● **TASK LIST**:
1. Extract the passage of the CRISP-DM template description from "CRISP-DM Template" to "practical to apply.", copying it word for word.
2. Continue the CRISP-DM template description from the point at which it stops.
--- start PASSAGE TO READ ---
/crisp-dm-template

A ready to use template for the CRISP-DM data science workflow

MIT LicenseMIT

CRISP-DM Template

This repository contains a cookie-cutter Python repository for use with the CRISP-DM workflow. CRISP-DM is a data science workflow, meaning that it describes a process specific for executing data science projects. Such processes are becoming more necessary the more data science experiments you run, as they are messy and highly iterative in nature, and traditional software engineering workflows aren't always very practical to apply.

While the theory of the workflow is described in wonderful detail, i found myself frustrated with the lack of practical examples online. The best one i found was from a project of RyusukeKimura, but what i missed was a way to organize functions/datasets, and the usage of a proper package manager (Poetry). Due to that i decided to set up a template project myself, inspired by the code layout as proposed in this article from neptune.ai.

See also!

CRISPY, a modified version of the template you're currently looking at, with changes made to improve the documentation writing speed while staying within the expected quality-boundary. This version is more suitable for small teams/researchers who prefer to work more iteratively.

This repository

This repository contains the following folders for you to use.

crisp-dm-template
---data | datasets for your experiment
    ---raw | datasets as you've orginally received them
    ---processed | datasets at the end of the data preparation stage
---docs | phased notebooks to write your CRISP-DM report in

Using the template is simple.

  1. Fork or clone the repository to create a new experiment
  2. Set up a new virtual environment, and install the packages with poetry install, courtesy of the poetry package manager.
  3. Follow the steps in docs, with assistance from the source material of CRISP-DM.

Notes

What if i need an extra file/folder?
--- end PASSAGE TO READ ---
--- start COLLECTED MATERIAL ---
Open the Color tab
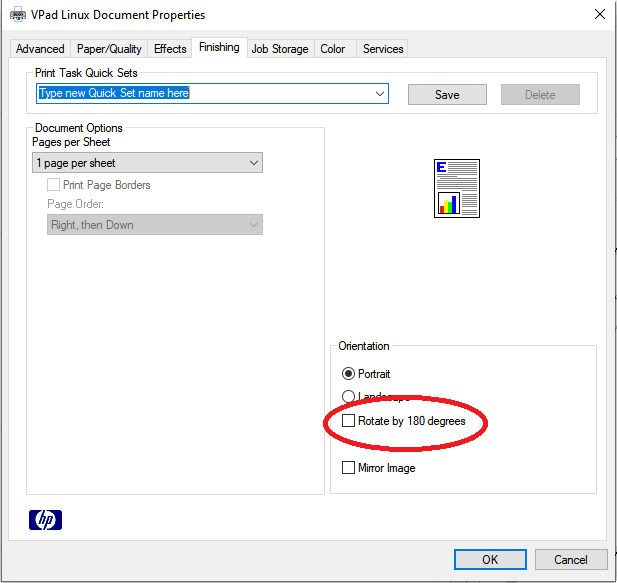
--- end COLLECTED MATERIAL ---
● **ANSWERS IN ORDER**:
1.
CRISP-DM Template

This repository contains a cookie-cutter Python repository for use with the CRISP-DM workflow. CRISP-DM is a data science workflow, meaning that it describes a process specific for executing data science projects. Such processes are becoming more necessary the more data science experiments you run, as they are messy and highly iterative in nature, and traditional software engineering workflows aren't always very practical to apply.

2.
An important consideration for this repository is that it's supposed to be flexible, it's a template in the end. As such, if your specific experiment requires say, some extra files or folders to stay organised, then don't feel afraid to do so.

However, it is important that these changes are made with consideration, for the sake of consistency. No one wants your experiments to have a different structure for every single experiment, as this makes it substantially harder to find the right information.

Why Python specific?

Python is by far the most popular language for data science purposes, which myriads of online sources could confirm. Due to the popularity and personal preferences the decision has been made to primarily tailor this template towards Python, however, just because this is the focus, that doesn't mean you can't use the template in another language. In case you want to switch programming languages, take these steps:

  1. Remove poetry related files (poetry.lock and pyproject.toml).
  2. Remove any python files, and switch to the to the desired language choice.
  3. Add the steps necessary to reproduce the project environment in your language of choice.
  4. Make sure to include any packages necessary to get the Jupyter Notebooks to run.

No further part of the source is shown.